• Passage to read:
Someone just give me permission to run away

Apr 17, 2008 01:07

I know, I know, I'm being bad and posting having still not done my meme posts, but I do promise to eventually do them and quite procrastinating on my procrastinating ( Read more... )

Leave a comment

Comments 11

octoberland April 17 2008, 06:59:16 UTC
Wow. Thank you for sharing all this. It takes guts in my opinion. I'm not sure if my two cents are welcome as I never hear from you anymore but just know that I am thinking of you. So much of what you wrote resonated with me and I'm sorry for your pain.

Reply

day_pirate April 17 2008, 14:12:02 UTC
Your two cents are always welcome. The lack of communication has not been from any lack of desire to hear from you, but simply another unfortunate result of the stress coming from some people. When some relationships blow up, I tend to withdraw and isolate. It's not a good habit, but one that I'm stuck in, though I am endeavoring to try to break it. Perhaps the next time you are out this way we could properly make some time to get together and talk?

Reply

octoberland April 17 2008, 20:07:51 UTC
Well, it's short notice but I believe I'll be out there this weekend for Rocky and board game day at Worlds Apart.

Thanks for writing back to me. It means a lot. I've lost a lot of friends over the years due to my depression so I'm extra sensitive. But I also COMPLETELY understand what you mean about withdrawing because I do it all the time.

Hugs.

Reply


quinby April 17 2008, 14:19:38 UTC
Erin, darling, you need help. I'm saying this in the best way possible because I really honestly care about you.

I've been in the exact same place you are, in fact, you're doing better than I was.

The advice I can offer is this:

1. Don't run away, as good as that sounds right now. If you run, you'll lose everything you have. The bottom is quite a lot further down than you think it is. (Trust me, I've been to that bottom.)

• Provided material:

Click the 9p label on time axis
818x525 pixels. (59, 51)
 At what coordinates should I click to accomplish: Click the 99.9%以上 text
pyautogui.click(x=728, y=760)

• Work instructions:
a – Using the blog thread about wanting to run away, decide whether each statement agrees with it: (i) octoberland expects to be out there this weekend for Rocky and board game day at Worlds Apart; (ii) day_pirate says that when some relationships blow up, the response is to reach out to more people; (iii) quinby's first piece of advice is to run away. Answer yes or no for each, quoting the words of the text that decide it.
b – Write a continuation of the blog thread about wanting to run away, picking up right after its final sentence.
None of the data is needed for this work.

• Answers for the tasks:
a –
(i) Yes: "I believe I'll be out there this weekend for Rocky and board game day at Worlds Apart."
(ii) No: "When some relationships blow up, I tend to withdraw and isolate."
(iii) No: "Don't run away, as good as that sounds right now."

b –
2. GET HELP. I can't say it any clearer. This is not something that should be happening. Go to a doctor and get some frelling meds. You might'n't (in fact, you probably won't) have to take the meds all of your life, but right now, all of this is crippling you. Since you cannot function, you have to find some way to function.

I'm on campus for the next couple days if you want to talk/yell at me.

I care, Erin. I just don't want to see you alienate people because you're hurting. I've done that too damned much.

Reply


ihadtimetokill April 17 2008, 14:24:30 UTC
Hugs for Fizzy. Real ones, too, shortly, once we're in class.

I'm so sorry. Sometimes I feel like I'm being used as an emotional crutch, and if I fuck that up, everything goes to hell. But the friendships and relationships that are real and healthy will get beyond that, and the people who love you will understand the effect this is having on you -- incidentally, one of the most awesome, talented, quirky, and altogether lovable friends I have ever had. Don't be afraid to reach out or seek help wherever you think it might be found. Love.

Reply


noxitoxi April 17 2008, 14:27:41 UTC
you can all ways come to me for cheap therapy if you want some.

Reply


fireheart April 17 2008, 16:30:01 UTC
*hugs*

You will not lose all your friends, just the toxic ones. True friends do not abandon you because you do not do their bidding. You will always have me and many others.